“Kenapa Aidan? Kok nangis gitu?” tanyaku ketika membuka pintu. Anak itu langsung berlari dan langsung memelukku,
“Maamaaaah, Idan diajakin nonton sama Papi, terus... terus... ceritanya sedih. Mamahnya pergi, ga pulang lagi, huaaaaaaaaaaa...” adunya
Usut punya usut, ternyata Jordy memilihkan film kartun untuk Aidan.
Bener sih kartun, namun Jordy lupa kalo film yang diputarnya ternyata begitu tragis dan menyedihkan. Tentang sepasang kakak beradik yang terpaksa melindungi diri dari perang dunia kedua. Orang tua mereka telah tiada karena menjadi korban jarahan.
“Kartun, Yang.
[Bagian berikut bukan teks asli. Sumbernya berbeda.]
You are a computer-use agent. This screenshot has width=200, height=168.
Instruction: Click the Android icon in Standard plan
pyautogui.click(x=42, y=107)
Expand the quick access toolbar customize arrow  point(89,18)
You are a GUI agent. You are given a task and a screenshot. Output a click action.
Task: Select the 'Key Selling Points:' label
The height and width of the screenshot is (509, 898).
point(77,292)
Kartun.” Tatapan Jordy terarah padaku, berharap aku membelanya.
“Apa?” “Studio Ghilbi, Grave of Lies.” Hembusan nafasku terhela saat kubaca cerita menyayat hati itu. Pantesan aja Aidan sampe mewek begini.
“Udah, sini-sini sama Mamah. Jangan nangis ya... Mamah ga kemana-mana, Mamah sama Idan dan Papi.”
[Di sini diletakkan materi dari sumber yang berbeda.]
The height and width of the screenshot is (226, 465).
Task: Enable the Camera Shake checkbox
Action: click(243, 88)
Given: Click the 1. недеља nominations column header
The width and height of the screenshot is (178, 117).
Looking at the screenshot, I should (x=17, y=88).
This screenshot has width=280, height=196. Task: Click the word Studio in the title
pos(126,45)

“Dan,” ujar Jordy di sebelahku. “Papi sama Mamah kan sama-sama terus. Mamah gak balik Jogja, Mamah sama kita di sini. Idan udahan dong, Nak, nangisnya..”
Anak itu cuma memandang aku dan papinya secara bergantian sambil terisak. Namun jelas binar di matanya meredup, seolah dihimpit rasa takut dan cemas tentangku yang mungkin saja akan pergi.
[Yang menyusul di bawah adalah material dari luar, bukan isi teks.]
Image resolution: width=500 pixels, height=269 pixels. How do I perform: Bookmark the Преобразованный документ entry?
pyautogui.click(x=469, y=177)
“Mamah sayang Idan, oke? Mamah is here.” Ia memelukku erat.
“Idan apa yang masih dirasa? Sedih?” Aidan mengangguk. “Idan nggak mau bobo sendiri, Idan mau bobo tapi dipeluk Mamah.”
Aku terpaksa menahan tawa sambil menenangkan Aidan, kulihat Jordy cuma bisa memandang kami pasrah, membiarkan Aidan sekali lagi menjadi penguasa ranjang.
“Ya udah, ayo. Sini bobo sama Mamah.” “Papi juga.” Aidan menyelipkan tangannya sendiri di balik telapak sang ayah.
“Iya... Hari ini Idan mau dibacain buku cerita sama Mamah, atau Papi?”
“Papiiii!” “Oke.”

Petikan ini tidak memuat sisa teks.